_Problem statement_: Would you write out the whole listing below exactly as given?
__________
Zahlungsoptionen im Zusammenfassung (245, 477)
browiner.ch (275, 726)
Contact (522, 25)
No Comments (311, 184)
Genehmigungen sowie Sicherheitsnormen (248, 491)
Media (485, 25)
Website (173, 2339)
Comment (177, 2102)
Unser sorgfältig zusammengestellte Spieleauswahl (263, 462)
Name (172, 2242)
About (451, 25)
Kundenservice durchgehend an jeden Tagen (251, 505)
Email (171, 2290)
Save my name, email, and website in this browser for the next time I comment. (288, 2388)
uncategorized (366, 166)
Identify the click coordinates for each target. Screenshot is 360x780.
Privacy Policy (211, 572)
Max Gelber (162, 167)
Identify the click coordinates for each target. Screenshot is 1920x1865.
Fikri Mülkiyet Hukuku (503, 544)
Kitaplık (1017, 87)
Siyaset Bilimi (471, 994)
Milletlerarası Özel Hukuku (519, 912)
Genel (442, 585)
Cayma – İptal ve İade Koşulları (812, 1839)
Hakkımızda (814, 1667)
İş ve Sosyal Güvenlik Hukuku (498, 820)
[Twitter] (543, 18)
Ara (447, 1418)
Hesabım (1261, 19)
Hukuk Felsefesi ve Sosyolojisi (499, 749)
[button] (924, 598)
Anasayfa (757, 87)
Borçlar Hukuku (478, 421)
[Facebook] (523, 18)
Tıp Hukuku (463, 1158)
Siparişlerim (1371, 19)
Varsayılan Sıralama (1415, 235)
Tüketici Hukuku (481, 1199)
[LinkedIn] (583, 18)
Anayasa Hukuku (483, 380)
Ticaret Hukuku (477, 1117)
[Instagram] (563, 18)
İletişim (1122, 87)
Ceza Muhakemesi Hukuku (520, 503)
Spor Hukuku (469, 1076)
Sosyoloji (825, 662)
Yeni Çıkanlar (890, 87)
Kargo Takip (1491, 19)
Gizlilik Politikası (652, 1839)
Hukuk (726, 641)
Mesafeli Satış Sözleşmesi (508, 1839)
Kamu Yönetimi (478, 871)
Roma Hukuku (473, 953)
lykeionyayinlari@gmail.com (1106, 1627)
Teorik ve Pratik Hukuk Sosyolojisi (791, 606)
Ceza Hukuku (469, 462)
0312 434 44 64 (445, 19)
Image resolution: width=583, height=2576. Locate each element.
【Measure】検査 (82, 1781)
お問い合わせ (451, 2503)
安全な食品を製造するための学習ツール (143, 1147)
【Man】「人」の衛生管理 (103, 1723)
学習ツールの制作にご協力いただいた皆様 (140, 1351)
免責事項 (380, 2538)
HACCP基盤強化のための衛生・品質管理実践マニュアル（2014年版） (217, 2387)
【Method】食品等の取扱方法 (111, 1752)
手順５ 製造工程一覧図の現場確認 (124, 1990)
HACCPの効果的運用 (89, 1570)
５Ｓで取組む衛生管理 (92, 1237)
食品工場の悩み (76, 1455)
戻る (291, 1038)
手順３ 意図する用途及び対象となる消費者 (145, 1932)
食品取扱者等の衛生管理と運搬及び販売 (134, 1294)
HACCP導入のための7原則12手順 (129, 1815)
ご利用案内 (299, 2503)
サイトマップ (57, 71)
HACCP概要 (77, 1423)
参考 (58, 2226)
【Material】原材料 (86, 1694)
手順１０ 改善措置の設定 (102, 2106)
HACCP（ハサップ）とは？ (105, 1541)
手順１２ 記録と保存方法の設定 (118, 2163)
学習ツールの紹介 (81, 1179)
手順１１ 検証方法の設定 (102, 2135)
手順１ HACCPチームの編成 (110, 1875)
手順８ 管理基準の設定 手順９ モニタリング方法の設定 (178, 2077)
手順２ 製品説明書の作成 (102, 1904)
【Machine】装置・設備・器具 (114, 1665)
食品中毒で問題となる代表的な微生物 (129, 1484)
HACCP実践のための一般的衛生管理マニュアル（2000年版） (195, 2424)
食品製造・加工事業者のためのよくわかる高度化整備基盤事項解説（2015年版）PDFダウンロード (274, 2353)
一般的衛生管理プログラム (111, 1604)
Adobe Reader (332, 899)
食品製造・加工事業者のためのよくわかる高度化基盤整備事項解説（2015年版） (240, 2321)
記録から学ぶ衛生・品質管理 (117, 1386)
__________
_Result of this exercise_:
Zahlungsoptionen im Zusammenfassung (245, 477)
browiner.ch (275, 726)
Contact (522, 25)
No Comments (311, 184)
Genehmigungen sowie Sicherheitsnormen (248, 491)
Media (485, 25)
Website (173, 2339)
Comment (177, 2102)
Unser sorgfältig zusammengestellte Spieleauswahl (263, 462)
Name (172, 2242)
About (451, 25)
Kundenservice durchgehend an jeden Tagen (251, 505)
Email (171, 2290)
Save my name, email, and website in this browser for the next time I comment. (288, 2388)
uncategorized (366, 166)
Identify the click coordinates for each target. Screenshot is 360x780.
Privacy Policy (211, 572)
Max Gelber (162, 167)
Identify the click coordinates for each target. Screenshot is 1920x1865.
Fikri Mülkiyet Hukuku (503, 544)
Kitaplık (1017, 87)
Siyaset Bilimi (471, 994)
Milletlerarası Özel Hukuku (519, 912)
Genel (442, 585)
Cayma – İptal ve İade Koşulları (812, 1839)
Hakkımızda (814, 1667)
İş ve Sosyal Güvenlik Hukuku (498, 820)
[Twitter] (543, 18)
Ara (447, 1418)
Hesabım (1261, 19)
Hukuk Felsefesi ve Sosyolojisi (499, 749)
[button] (924, 598)
Anasayfa (757, 87)
Borçlar Hukuku (478, 421)
[Facebook] (523, 18)
Tıp Hukuku (463, 1158)
Siparişlerim (1371, 19)
Varsayılan Sıralama (1415, 235)
Tüketici Hukuku (481, 1199)
[LinkedIn] (583, 18)
Anayasa Hukuku (483, 380)
Ticaret Hukuku (477, 1117)
[Instagram] (563, 18)
İletişim (1122, 87)
Ceza Muhakemesi Hukuku (520, 503)
Spor Hukuku (469, 1076)
Sosyoloji (825, 662)
Yeni Çıkanlar (890, 87)
Kargo Takip (1491, 19)
Gizlilik Politikası (652, 1839)
Hukuk (726, 641)
Mesafeli Satış Sözleşmesi (508, 1839)
Kamu Yönetimi (478, 871)
Roma Hukuku (473, 953)
lykeionyayinlari@gmail.com (1106, 1627)
Teorik ve Pratik Hukuk Sosyolojisi (791, 606)
Ceza Hukuku (469, 462)
0312 434 44 64 (445, 19)
Image resolution: width=583, height=2576. Locate each element.
【Measure】検査 (82, 1781)
お問い合わせ (451, 2503)
安全な食品を製造するための学習ツール (143, 1147)
【Man】「人」の衛生管理 (103, 1723)
学習ツールの制作にご協力いただいた皆様 (140, 1351)
免責事項 (380, 2538)
HACCP基盤強化のための衛生・品質管理実践マニュアル（2014年版） (217, 2387)
【Method】食品等の取扱方法 (111, 1752)
手順５ 製造工程一覧図の現場確認 (124, 1990)
HACCPの効果的運用 (89, 1570)
５Ｓで取組む衛生管理 (92, 1237)
食品工場の悩み (76, 1455)
戻る (291, 1038)
手順３ 意図する用途及び対象となる消費者 (145, 1932)
食品取扱者等の衛生管理と運搬及び販売 (134, 1294)
HACCP導入のための7原則12手順 (129, 1815)
ご利用案内 (299, 2503)
サイトマップ (57, 71)
HACCP概要 (77, 1423)
参考 (58, 2226)
【Material】原材料 (86, 1694)
手順１０ 改善措置の設定 (102, 2106)
HACCP（ハサップ）とは？ (105, 1541)
手順１２ 記録と保存方法の設定 (118, 2163)
学習ツールの紹介 (81, 1179)
手順１１ 検証方法の設定 (102, 2135)
手順１ HACCPチームの編成 (110, 1875)
手順８ 管理基準の設定 手順９ モニタリング方法の設定 (178, 2077)
手順２ 製品説明書の作成 (102, 1904)
【Machine】装置・設備・器具 (114, 1665)
食品中毒で問題となる代表的な微生物 (129, 1484)
HACCP実践のための一般的衛生管理マニュアル（2000年版） (195, 2424)
食品製造・加工事業者のためのよくわかる高度化整備基盤事項解説（2015年版）PDFダウンロード (274, 2353)
一般的衛生管理プログラム (111, 1604)
Adobe Reader (332, 899)
食品製造・加工事業者のためのよくわかる高度化基盤整備事項解説（2015年版） (240, 2321)
記録から学ぶ衛生・品質管理 (117, 1386)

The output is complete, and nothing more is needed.